* What needs to be done
Transcribe the entries below exactly as they appear.

* Material provided
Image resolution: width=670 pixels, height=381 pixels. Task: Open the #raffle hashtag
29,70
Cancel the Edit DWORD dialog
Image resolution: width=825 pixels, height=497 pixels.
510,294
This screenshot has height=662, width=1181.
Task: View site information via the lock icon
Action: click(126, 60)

* Response for this exercise
Image resolution: width=670 pixels, height=381 pixels. Task: Open the #raffle hashtag
29,70
Cancel the Edit DWORD dialog
Image resolution: width=825 pixels, height=497 pixels.
510,294
This screenshot has height=662, width=1181.
Task: View site information via the lock icon
Action: click(126, 60)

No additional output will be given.